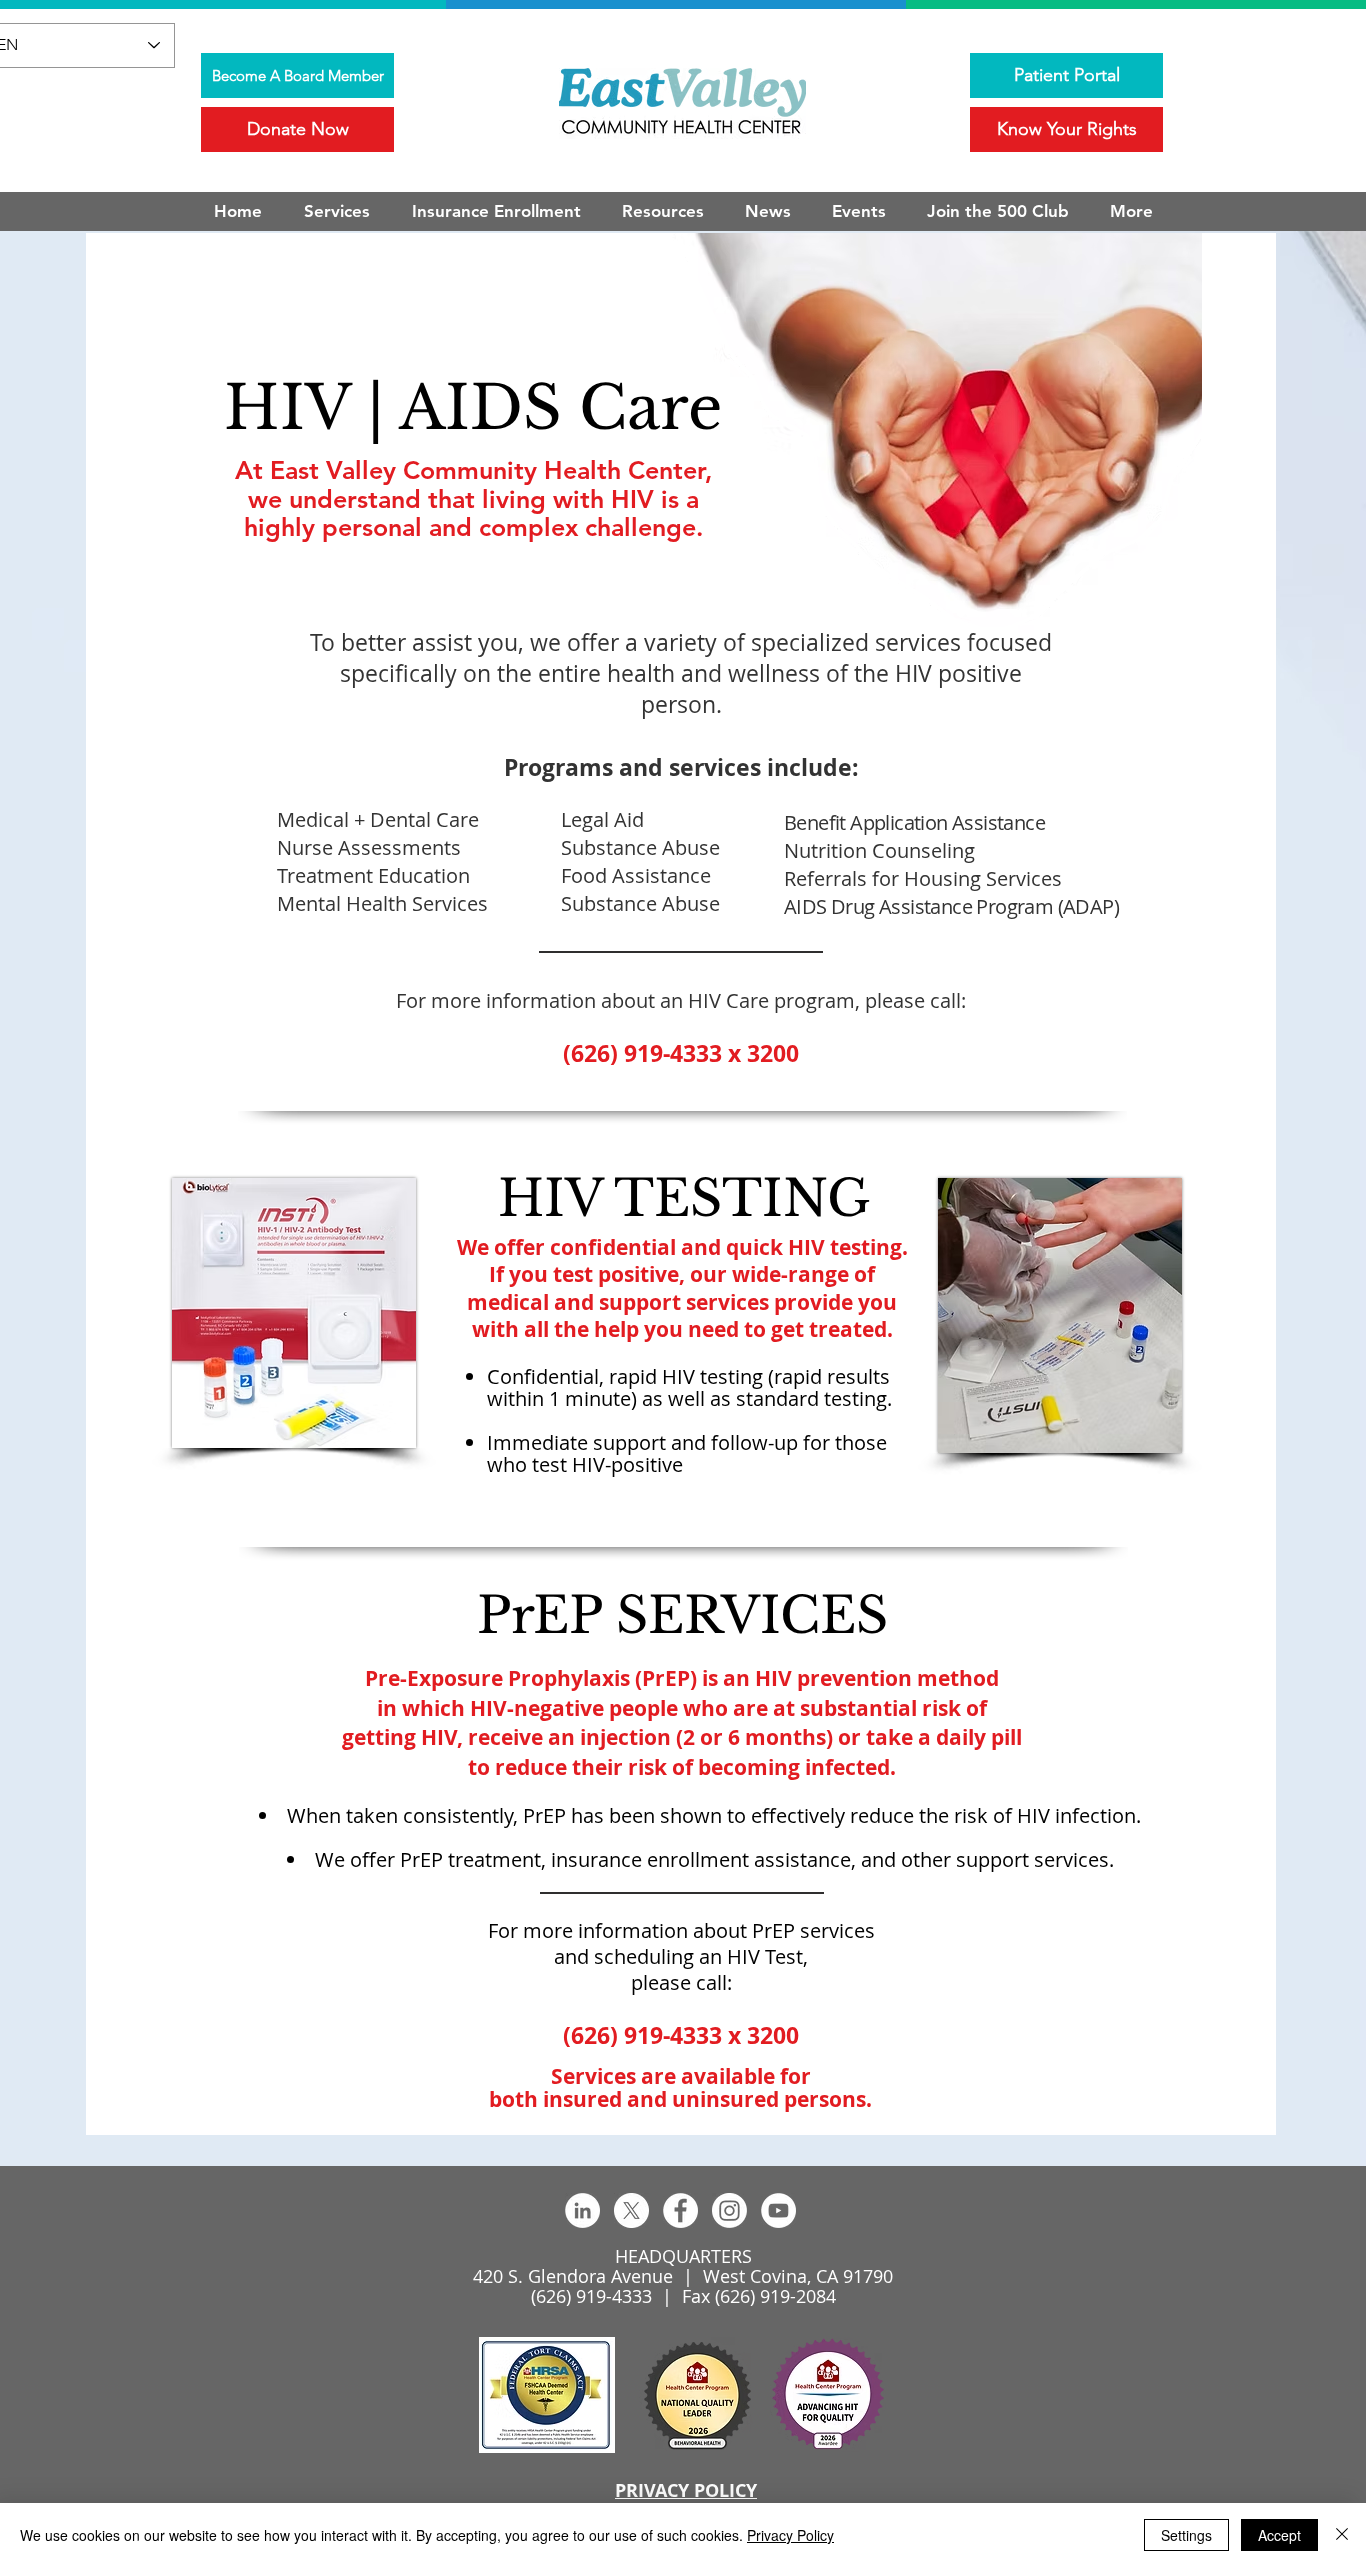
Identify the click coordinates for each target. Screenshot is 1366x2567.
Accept (1279, 2535)
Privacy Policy (790, 2535)
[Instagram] (729, 2210)
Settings (1186, 2535)
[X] (631, 2210)
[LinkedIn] (582, 2210)
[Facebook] (680, 2210)
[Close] (1342, 2535)
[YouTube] (778, 2210)
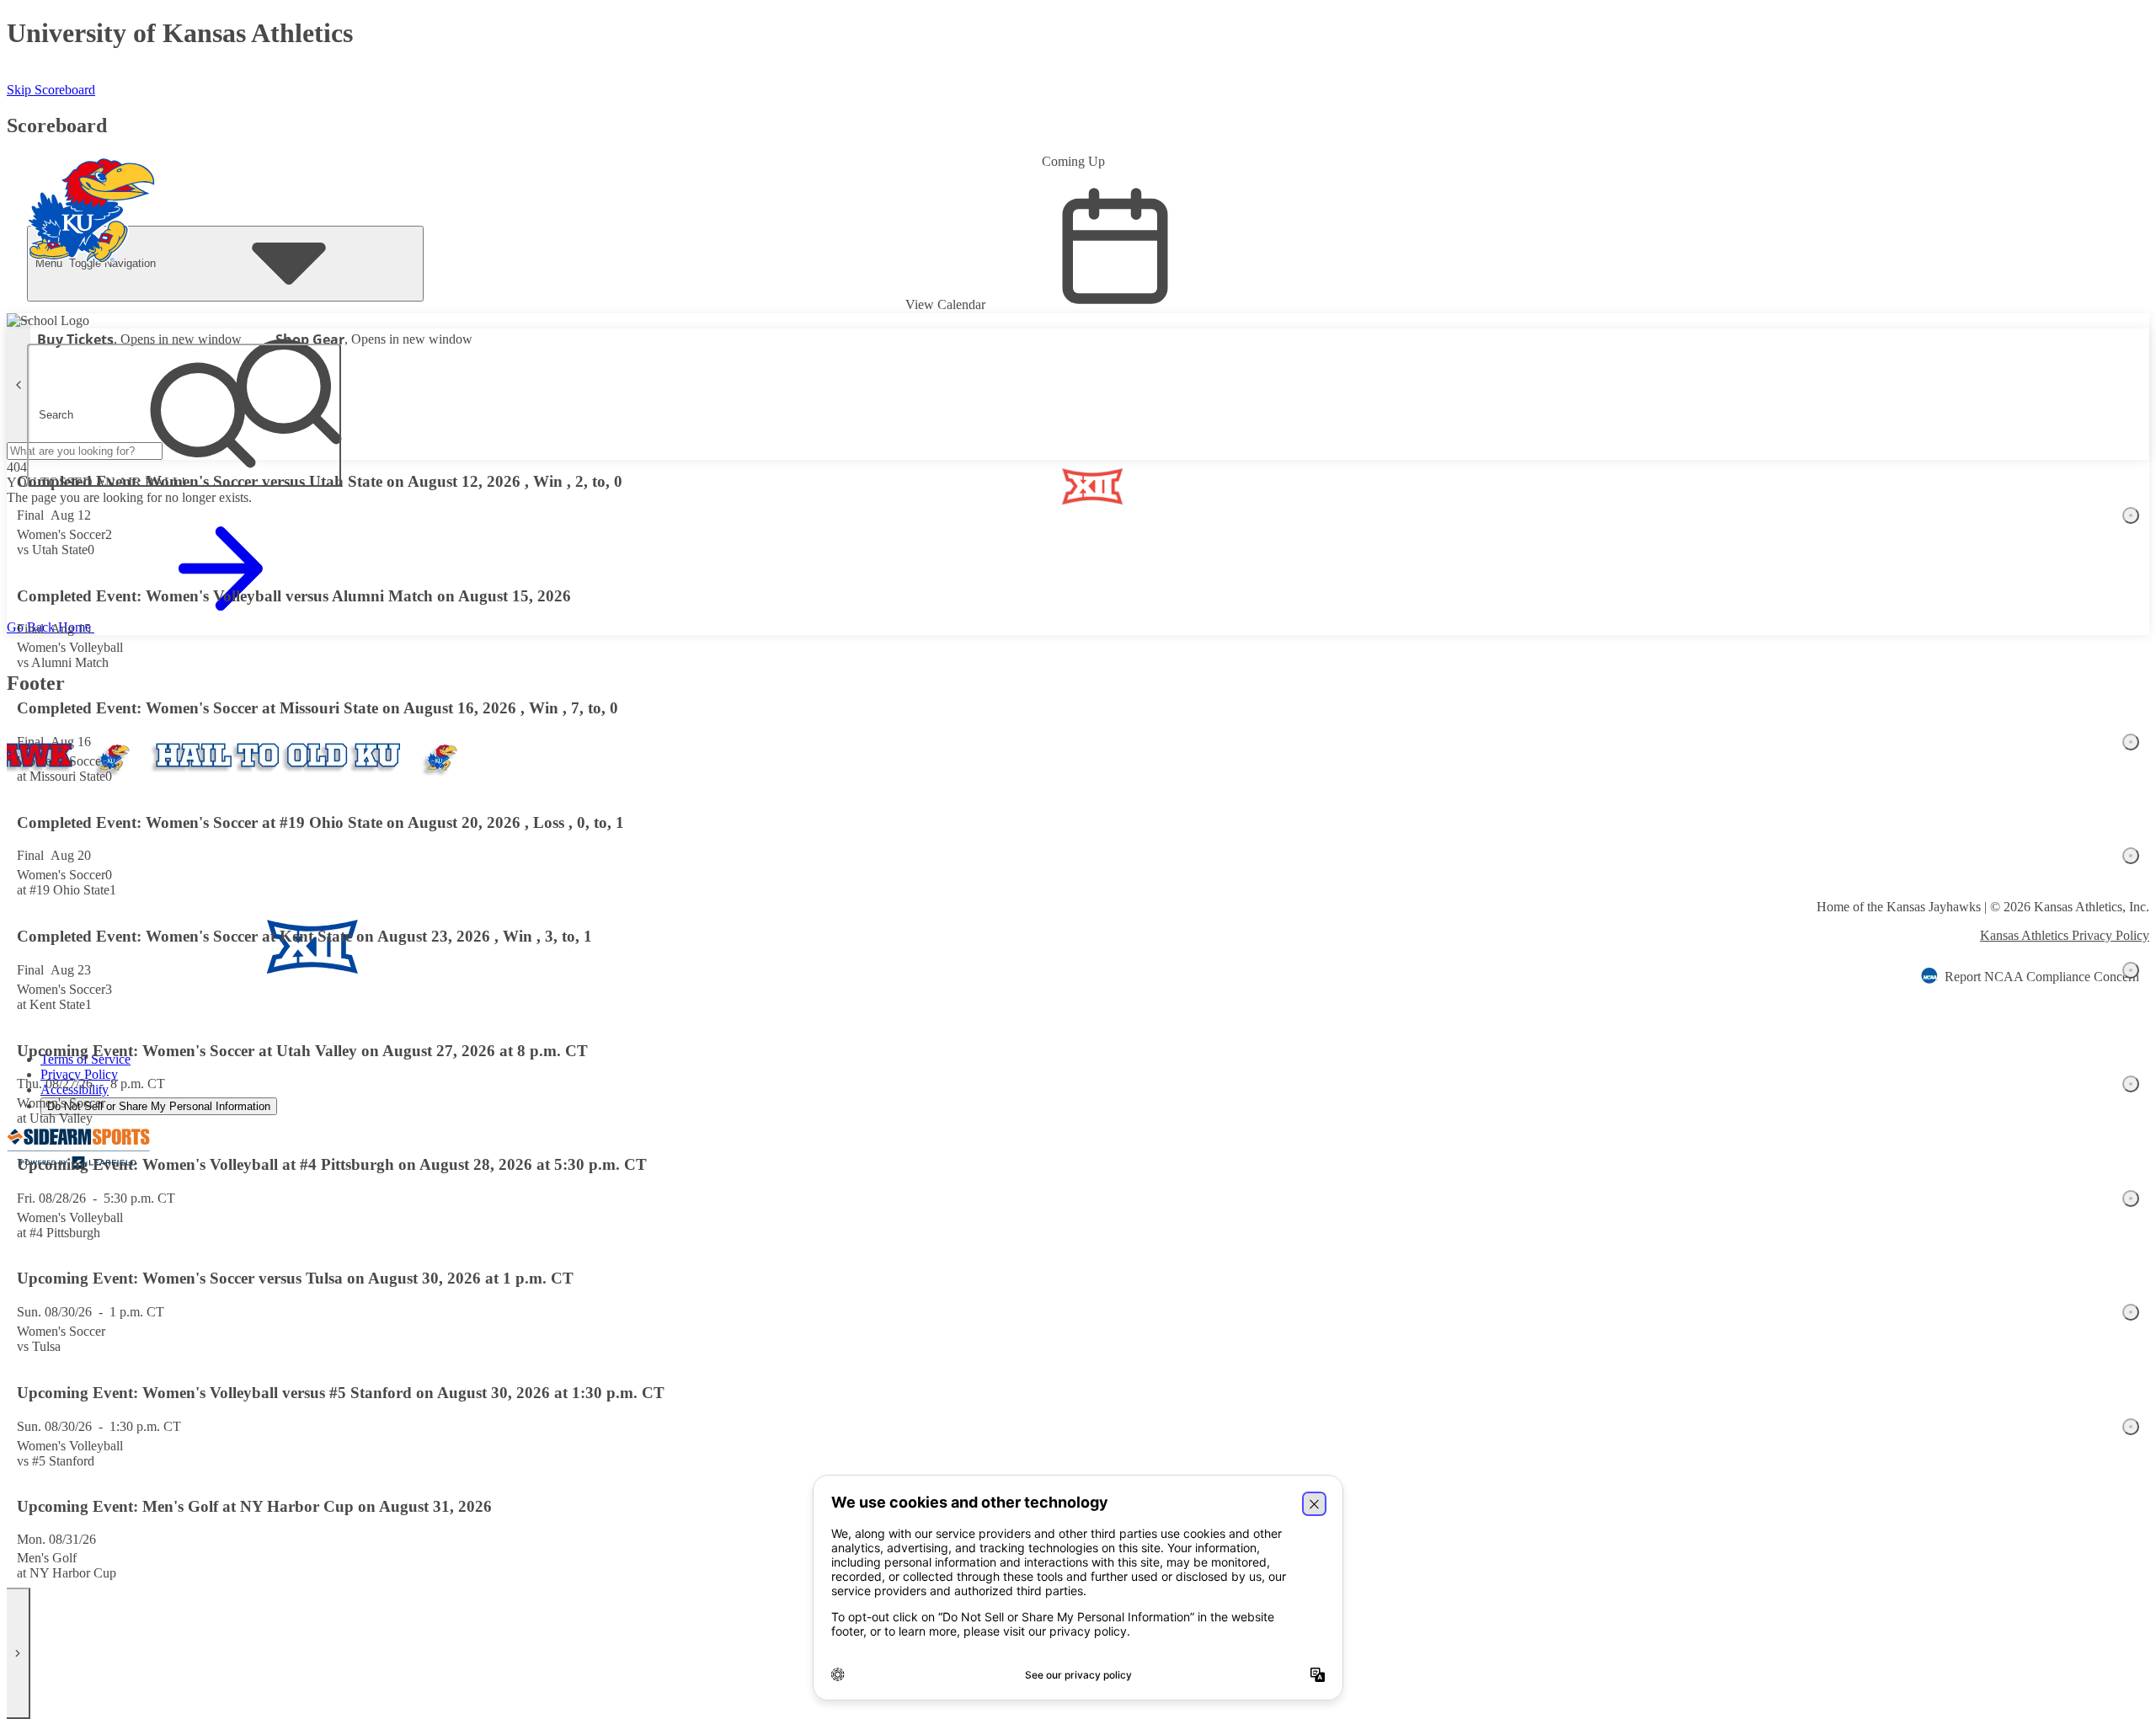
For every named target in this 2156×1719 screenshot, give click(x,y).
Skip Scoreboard (51, 90)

== What you will do ==
Using the records above, filter out every line that lacks the string "click" and copy the rest.

== Answer section ==
Identify the click coordinates for each target. Screenshot is 1366x2567.
For every named target in this 2156×1719 screenshot, give click(x,y).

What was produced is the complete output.